* [What needs to be done]: Return all of the data exactly, omitting any images.

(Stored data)

####

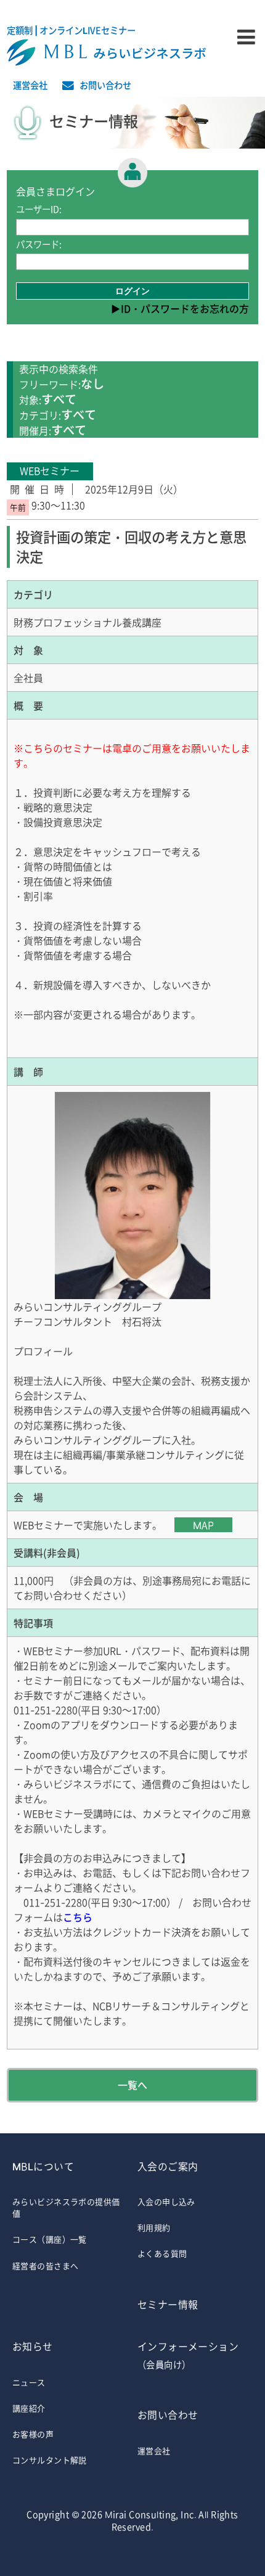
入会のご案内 (167, 2166)
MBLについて (43, 2166)
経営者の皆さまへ (45, 2265)
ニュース (29, 2382)
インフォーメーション (187, 2355)
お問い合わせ (105, 85)
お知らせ (32, 2346)
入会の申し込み (166, 2201)
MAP (203, 1524)
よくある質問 (162, 2253)
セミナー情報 (167, 2304)
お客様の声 (33, 2434)
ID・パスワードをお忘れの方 (185, 308)
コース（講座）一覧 (49, 2239)
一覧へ (132, 2084)
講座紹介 (29, 2408)
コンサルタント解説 (49, 2460)
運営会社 (30, 85)
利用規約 (154, 2227)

####

* [Final answer]:
入会のご案内 (167, 2166)
MBLについて (43, 2166)
経営者の皆さまへ (45, 2265)
ニュース (29, 2382)
インフォーメーション (187, 2355)
お問い合わせ (105, 85)
お知らせ (32, 2346)
入会の申し込み (166, 2201)
MAP (203, 1524)
よくある質問 (162, 2253)
セミナー情報 (167, 2304)
お客様の声 (33, 2434)
ID・パスワードをお忘れの方 (185, 308)
コース（講座）一覧 (49, 2239)
一覧へ (132, 2084)
講座紹介 (29, 2408)
コンサルタント解説 (49, 2460)
運営会社 (30, 85)
利用規約 (154, 2227)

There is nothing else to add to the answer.